DATA FOR THIS TASK:
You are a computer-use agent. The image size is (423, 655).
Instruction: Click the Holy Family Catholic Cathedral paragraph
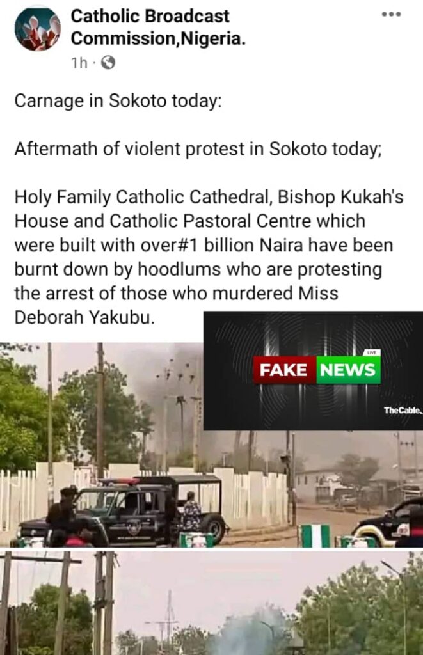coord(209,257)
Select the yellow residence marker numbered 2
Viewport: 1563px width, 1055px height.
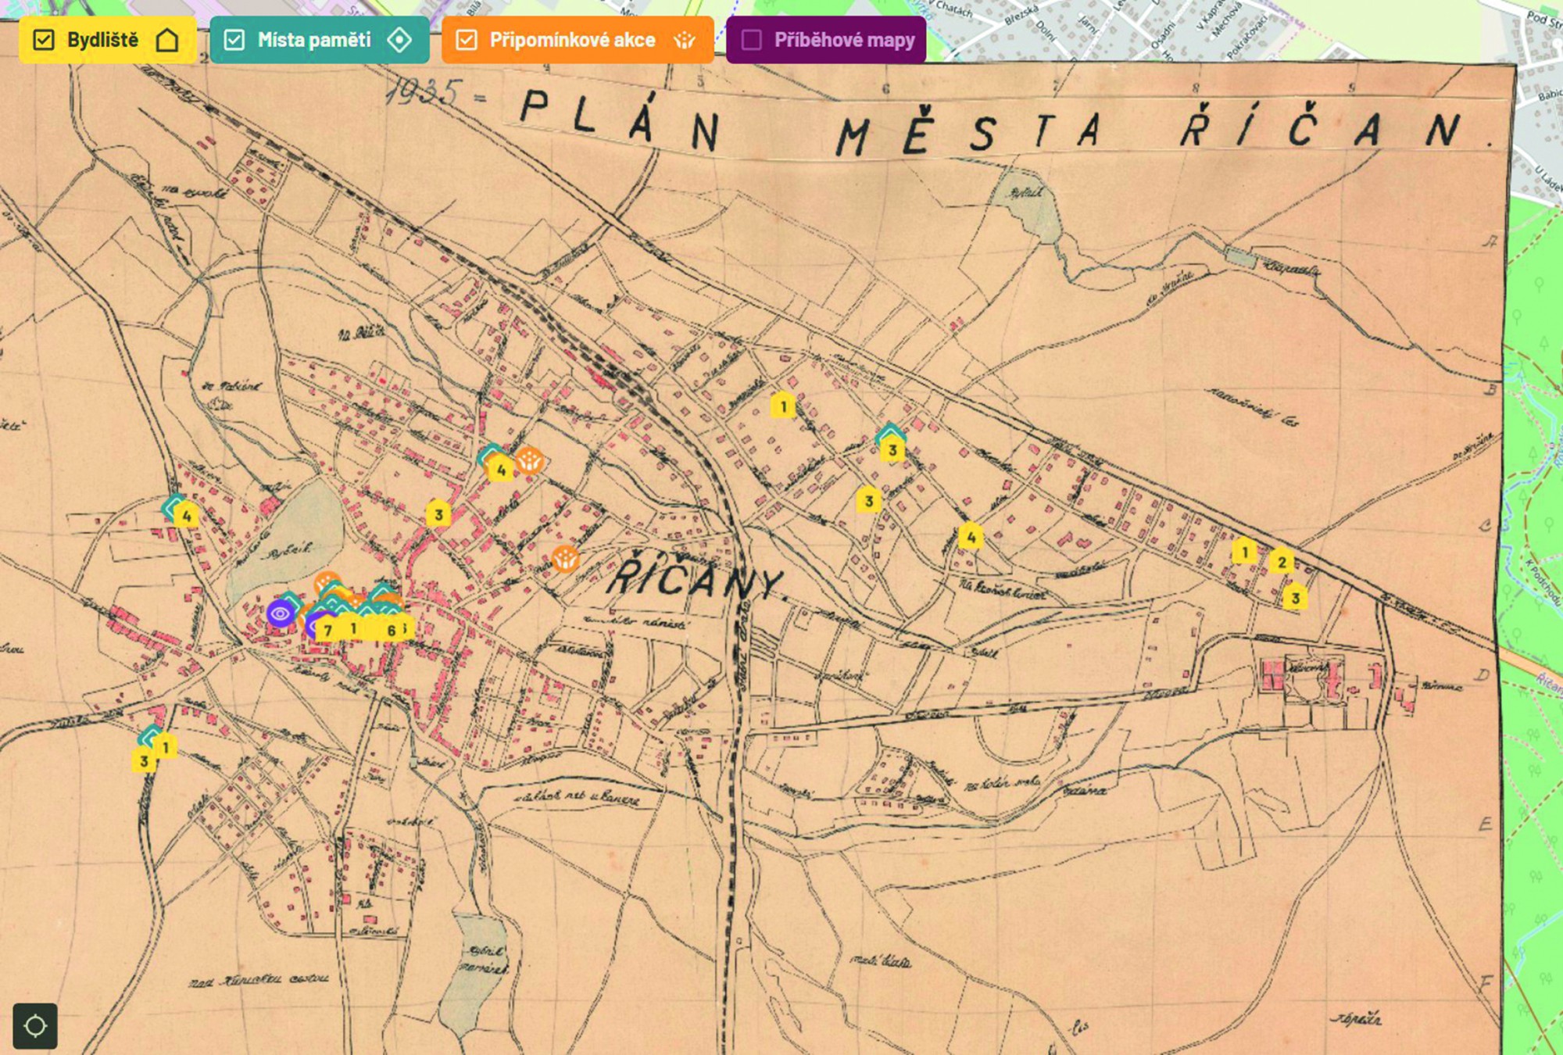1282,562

==

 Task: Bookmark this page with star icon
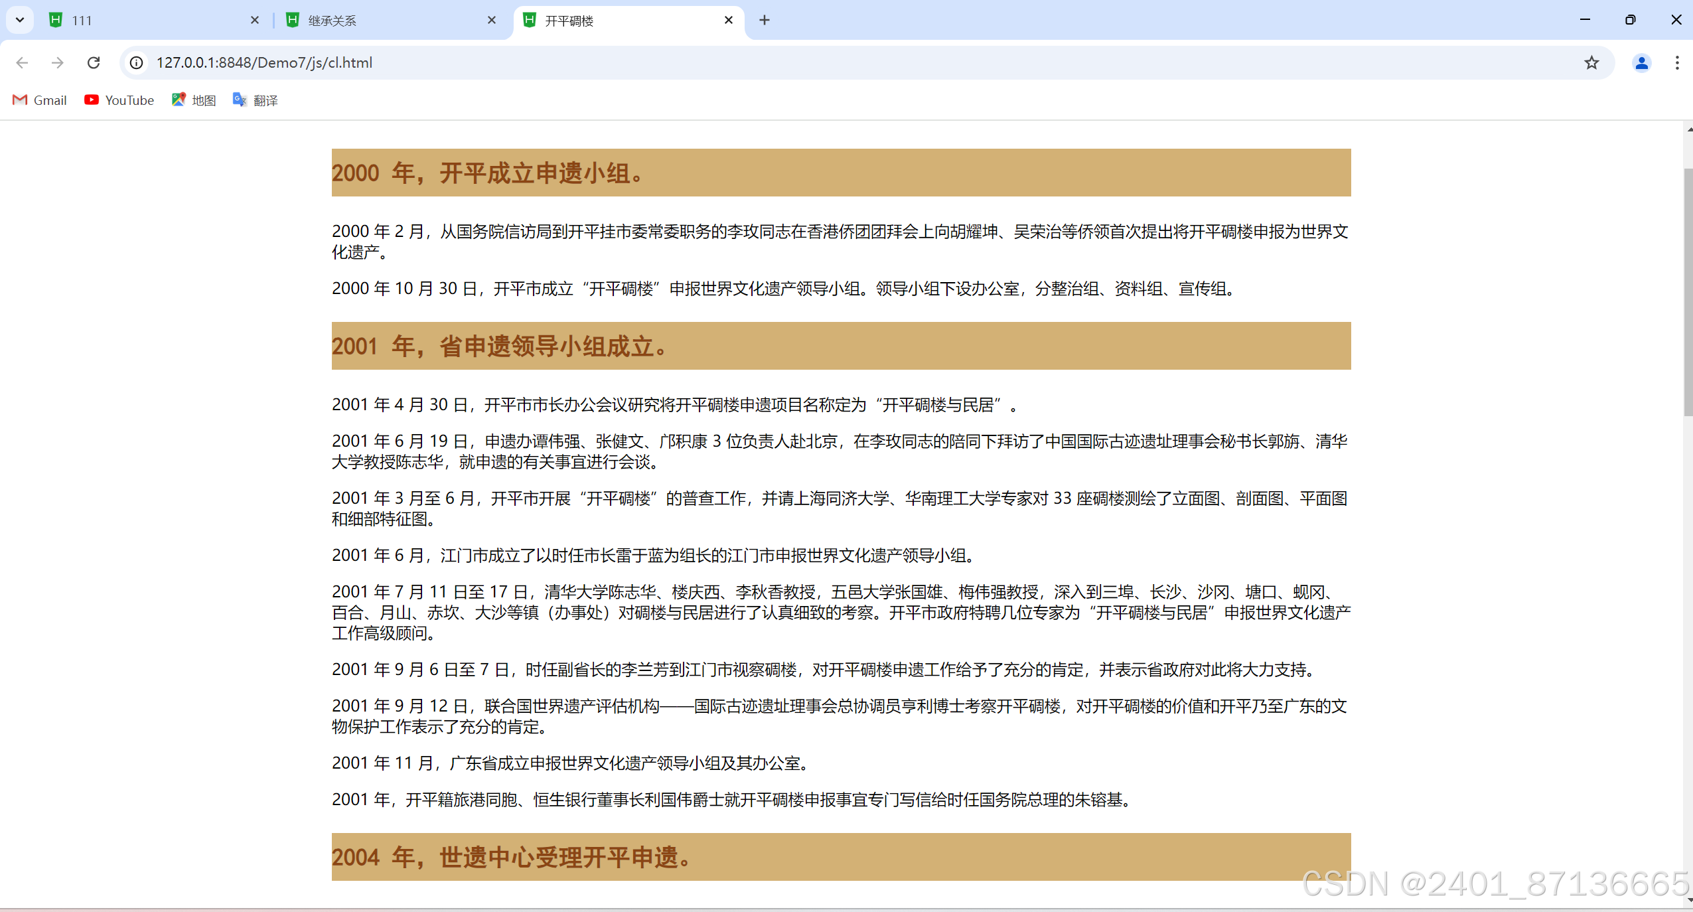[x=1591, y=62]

...

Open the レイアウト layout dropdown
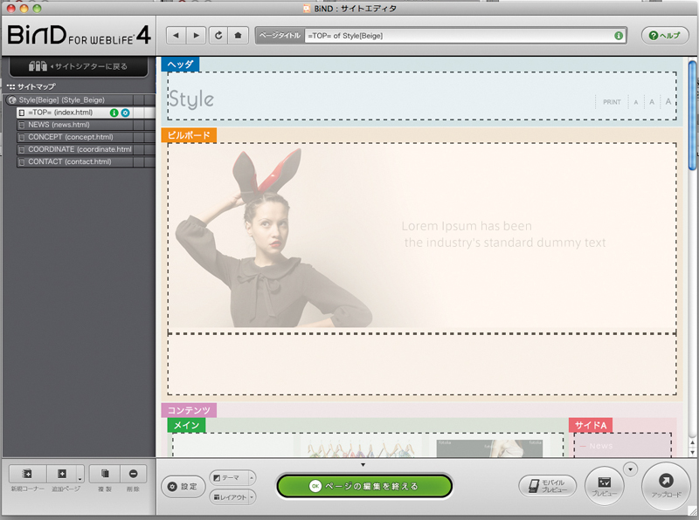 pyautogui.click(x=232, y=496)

WHAT IS REQUIRED:
Pull out every line of the entries above that contains the string "star", counting only matches with the same case.

FINAL RESULT:
 Task: Bookmark this page with star icon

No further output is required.